Saturday's Rugby World Cup semifinal between New Zealand and South Africa is set to be an epic, and as a winger, it has an extra level of attraction for me. Julian Savea, the top try scorer of the current tournament -- 'The Bus' has eight tries, three more than anyone else -- is going up against Bryan Habana, the man who leads the all-time World Cup list (the South African is tied with Jonah Lomu on 15 World Cup tries).
On current form, Savea is the best winger in the world, but Habana has been around for 10 years and has proved his class time and again.
In my experience, when you're going up against a big player like that in a game like this, you're just so excited. You want to prove yourself, you want to knock him off his pedestal. There won't be any fear for either of them, they'll just be massively excited for the challenge. They'll be aware of each other's strengths, but they'll just be keen to get on with it and have a good game.

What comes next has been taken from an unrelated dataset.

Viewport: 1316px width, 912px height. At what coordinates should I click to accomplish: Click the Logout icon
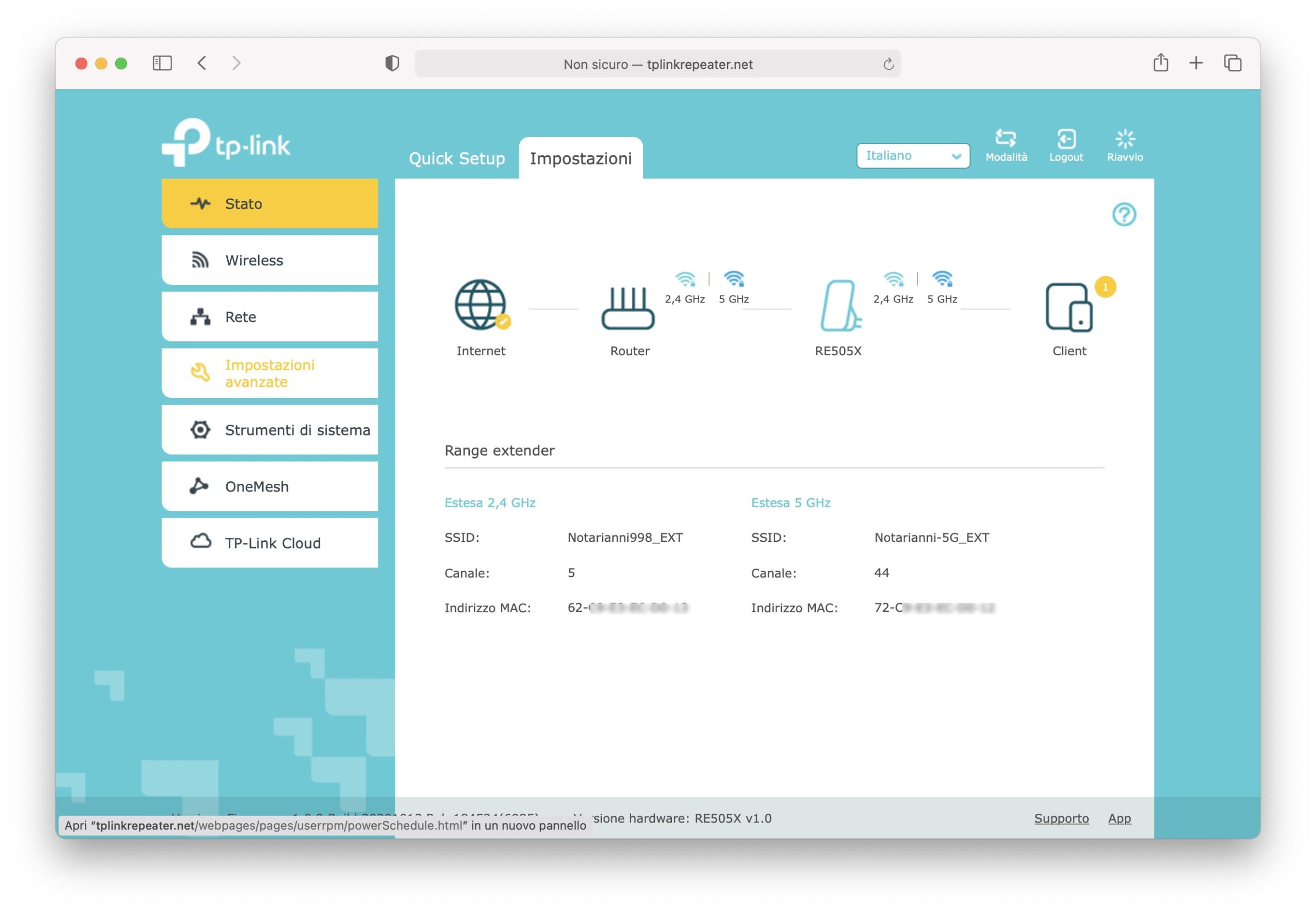pyautogui.click(x=1066, y=144)
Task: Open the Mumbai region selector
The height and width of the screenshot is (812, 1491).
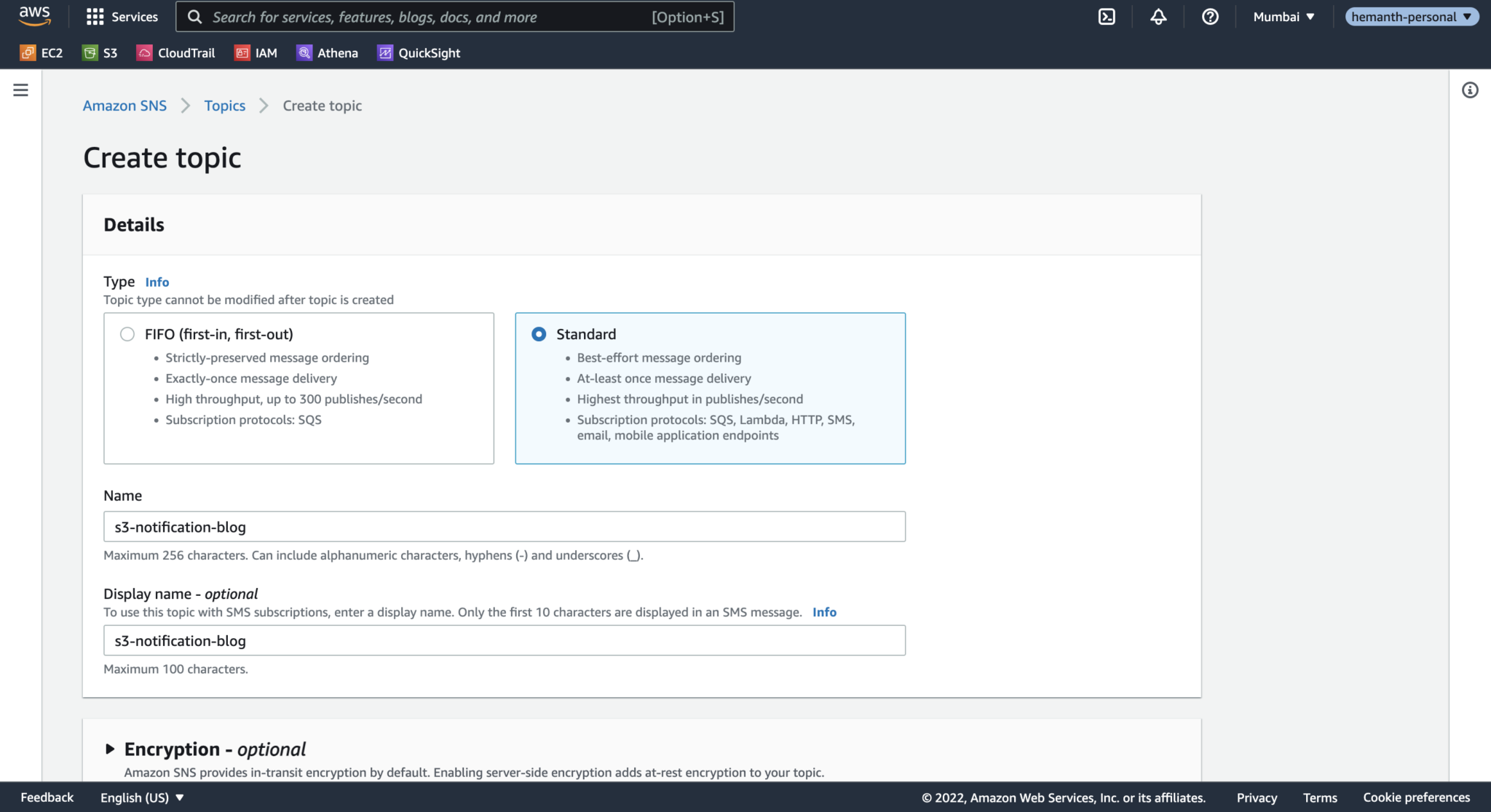Action: click(x=1283, y=16)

"Habana and Savea are the sort of players that can punish any slips in concentration." Mark Cueto
Savea is an incredible player. He's got speed, power and footwork. He's the ultimate package. That try against France was just ridiculous. If I was someone like JP Pietersen, who has to go up against him, the one thing I'd have in my head is to go low on him. France fullback Scott Spedding isn't exactly a small player, and Savea brushed him off like a small child. From that point of view, there is no point in trying to tackle him above his hips.
When you're facing Habana, on the other hand, it's all about pace -- you've just got to be tactically and positionally spot on. Give him an inch, and that's where Habana can punish you. His pace is incredible and can leave teams for dead.
As a winger, you want to get involved in the game early, and at this stage of the World Cup, that just becomes even more true. I don't think it's something you go into the game thinking about, but it's more something you think about if you haven't touched the ball 15 minutes into the game. You want an early involvement, whether that's a touch, a tackle or a kick chase.
I've had games where there has been a break in play and I've looked up at the clock after 12 or 13 minutes, and I realise I haven't touched the ball. That can make you go hunting a bit, but you don't want to force it -- at this stage of the tournament when you are playing knockout rugby, it is so important not to slip up and lose your position. Habana and Savea, with their pace and power, are the exact sort of players that can punish any slips in concentration.
The smart money has to be on the All Blacks, but if there's one team that they didn't want to face, it would probably be the Springboks because they seem to be the one team that has the least respect for New Zealand's aura. They're so headstrong, physical and love the confrontation, they're the one team that can beat the All Blacks at this stage.
I think it will be tight, but I'd put my money on the All Blacks to win by five to eight points. And Savea and Habana are likely to play their part.